Partner with a foundation or social cause already established and visible in the community, such as a human services organization, symphony, senior center or a science or arts museum. Look for an organization that aligns with your interests, and consider how broad its reach is, whom it serves, and its reputation. For example, if your employees value community service, look for an organization that will find a role for them teaching, building, or improving something in the community rather than just giving donations.
For example, Cisco Systems has been a partner with City Year; a youth service corps, since its inception, as a founding partner providing both funding and technical support. Cisco has helped harness the Internet to build a model of capacity building, which can be replicated in other communities, allowing City Year to grow from one to 19 communities.
Step Four: Get beyond fund-raising events.
Many corporations participate in events that benefit a specific charity, such as a walk for breast cancer, a bicycle ride for brain tumor research, or a ballgame to benefit children with cancer. While these are all good causes, your company might get more strategic value from something locally based that engages employees. Employees are the best ambassadors a company has, and their heightened participation and visibility in the community speaks well about and reflects well on your company.
Edgewater Technology, for example, partners with Angel Flight New England, a nonprofit organization providing air transportation services to medical patients unable to pay for commercial flights. Edgewater loaned six employees for a four-month job to get Angel Flight’s scheduling system integrated and on-line to improve their services.
Step Five: Institute polices and practices.
The most effect corporate philanthropy programs are well thought-through and formalized, with written guidelines to keep them focused; objectives to quantify the desired results; and specific policies and practices to keep them objective and transparent. Of these, the most effective philanthropy programs tie this package together with corporate business goals and decision-making.
Kellogg’s has a values statement, which includes becoming “an asset in each community, region, and country in which we operate”, and details how in a 4-point statement including quality control of its products through investment in the community; practice good citizenship; and protect the environment.
Starbucks Coffee has formalized a statement of its beliefs in human rights, diversity and the environment and its mission and principles of social responsibility, as well as short- and long-term goals for industry leadership on these issues; and specific objectives for annual review.
Step Six: Track and review outcomes.
Measures of effectiveness are an important part of your corporate philanthropy program, to know whether and how it has made a difference and met its goals. Measures are of two kinds: corporate impact and community impact.
Corporate impact measures may include, depending on your program, the number of employees involved in community service; changes in employee recruitment or retention results; positive feedback from employees and shareholders; benchmarked changes in the community’s perception and opinions of the company; more inquiries from media or analyst community about the company; or awards received by an organization in recognition of your program.

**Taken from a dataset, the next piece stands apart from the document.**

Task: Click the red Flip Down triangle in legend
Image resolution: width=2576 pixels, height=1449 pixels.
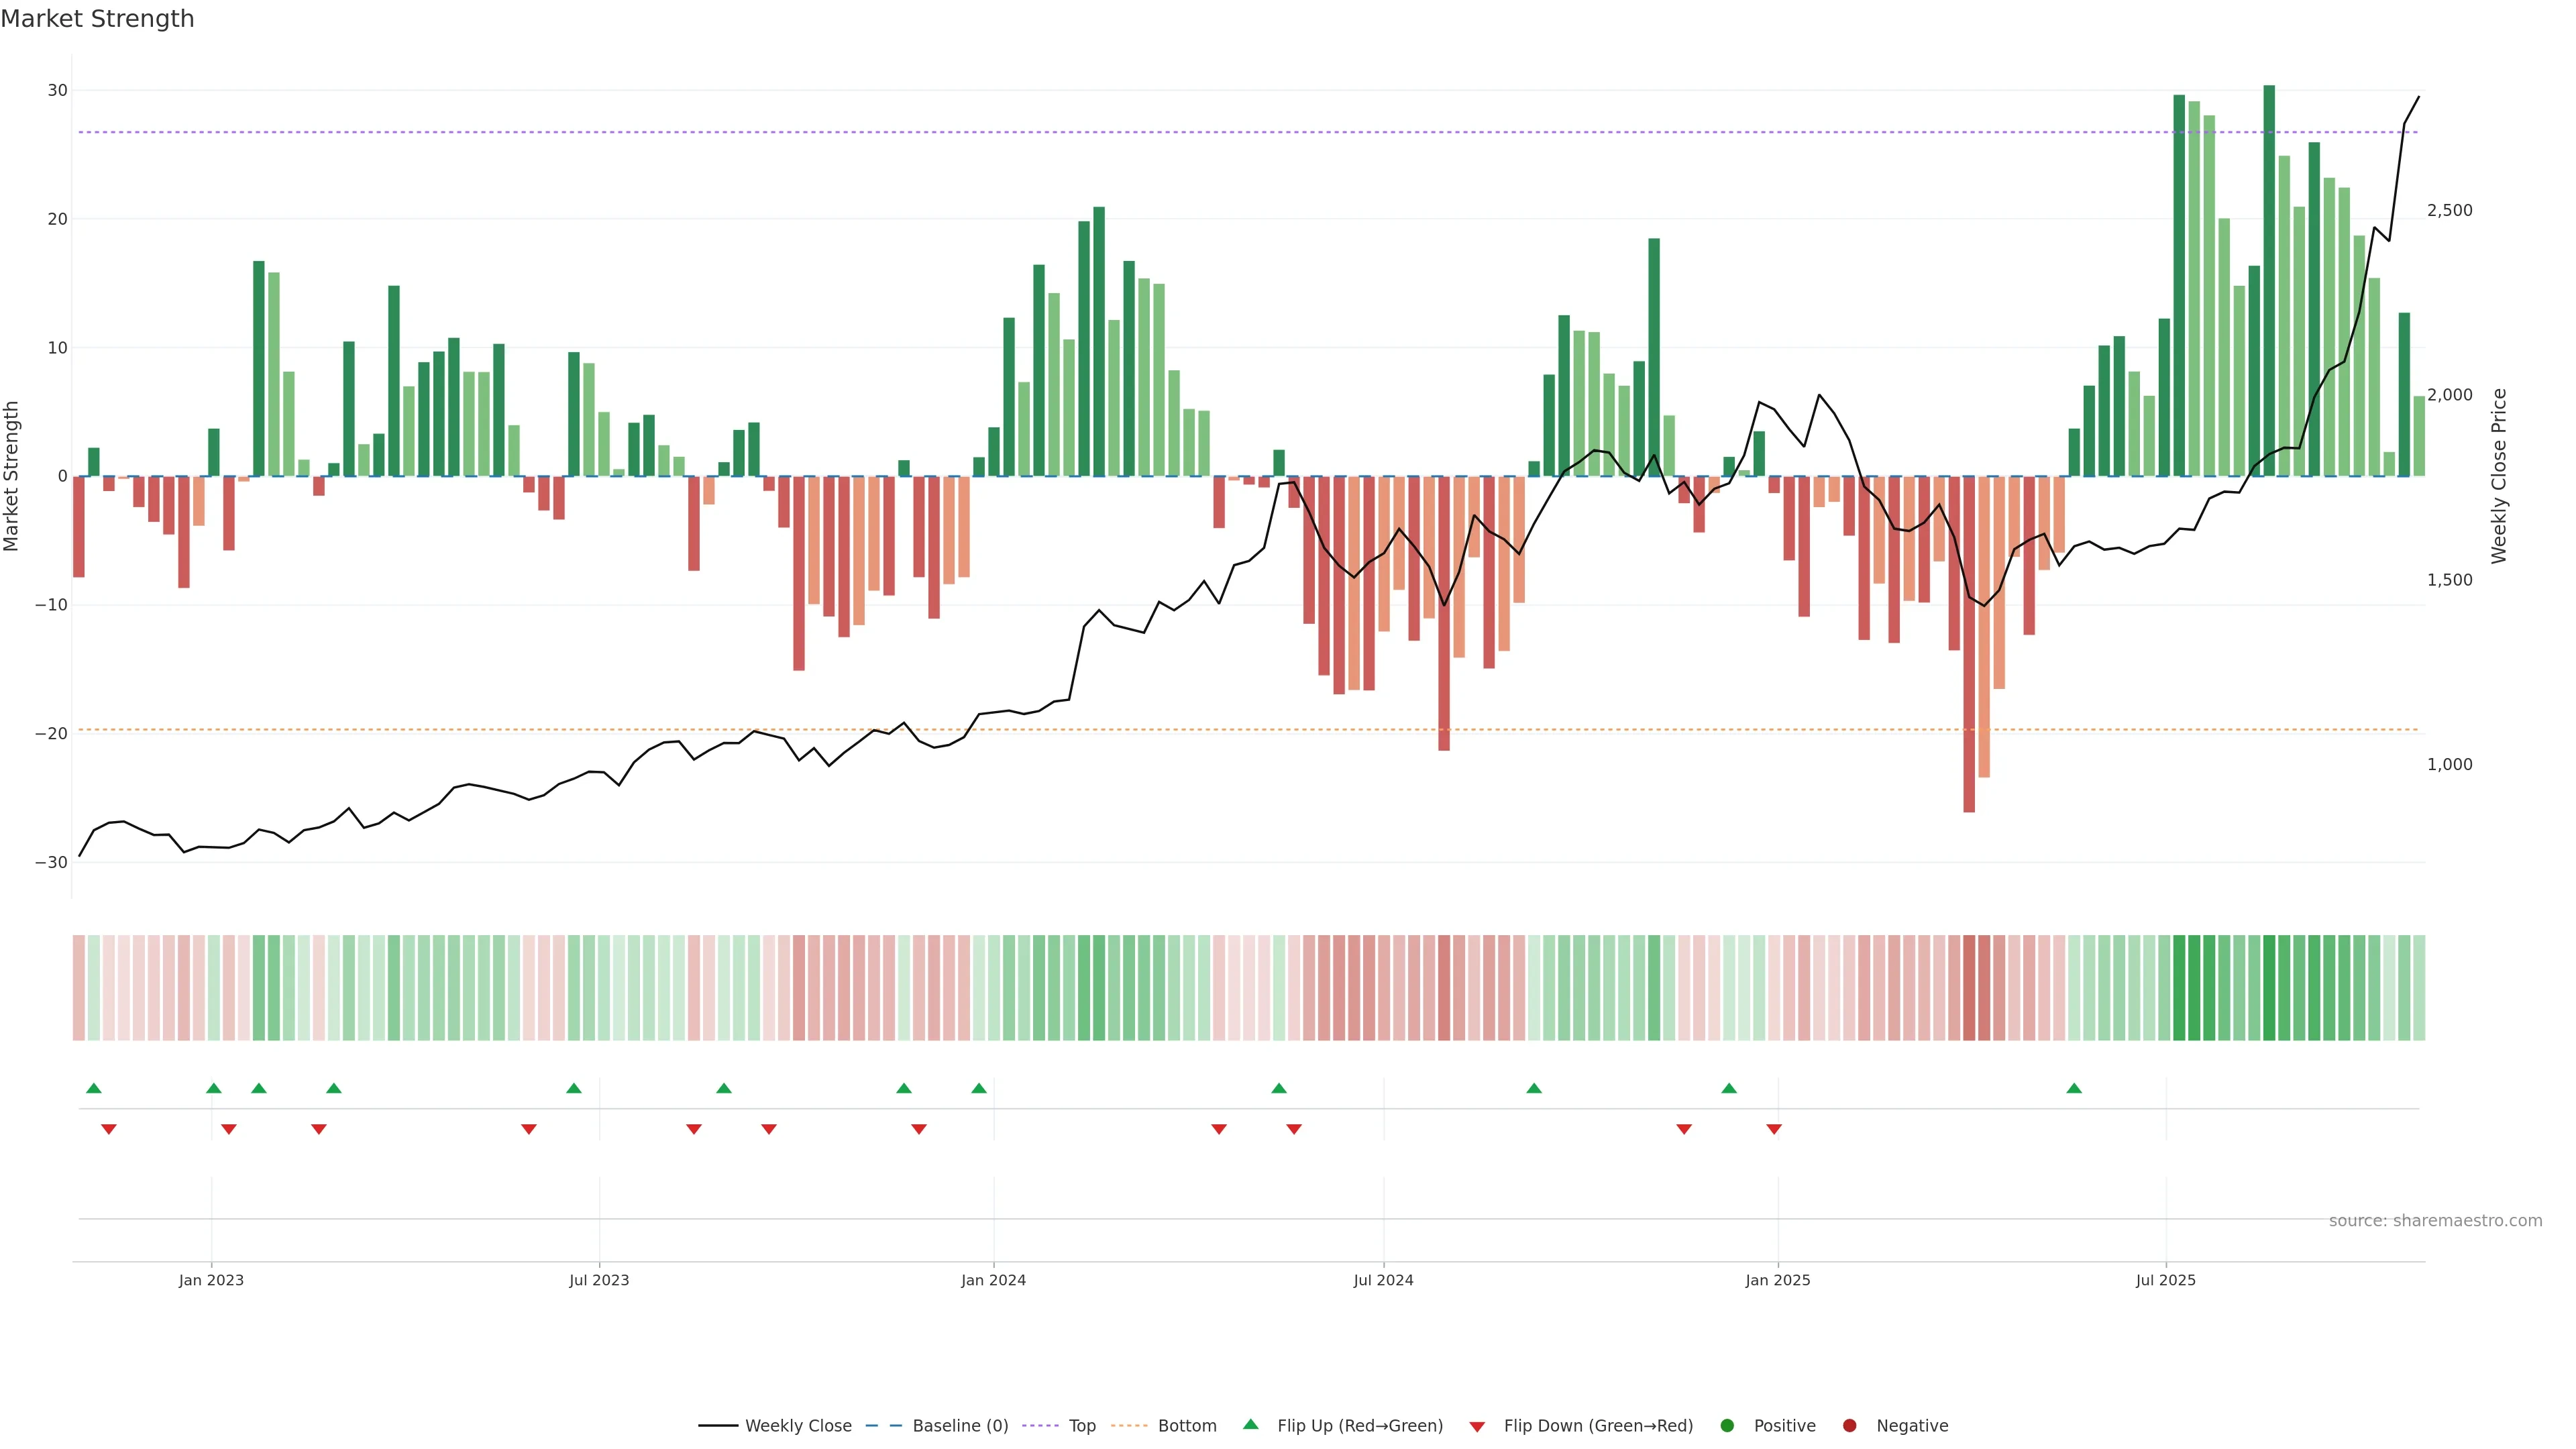Action: tap(1477, 1427)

Community impact measures might include, for example, how a partner program has grown because of your actions; numbers of people helped by the direct giving or giving through a nonprofit; cleaner parks and watersheds; benchmarked changes such as improved literacy, higher math scores, lower incidence of low-birth-weight babies; cleaner, safer city streets; changes in the capacity of an organization to serve more people by what they have learned from your company.
There are a variety of ways that corporations can create philanthropy programs that benefit their employees, their brand and business, and make a difference in the community. The most effective programs start from a values base and move out to the community for a positive impact on issues and people that make up the social fabric and the marketplace in which businesses operate.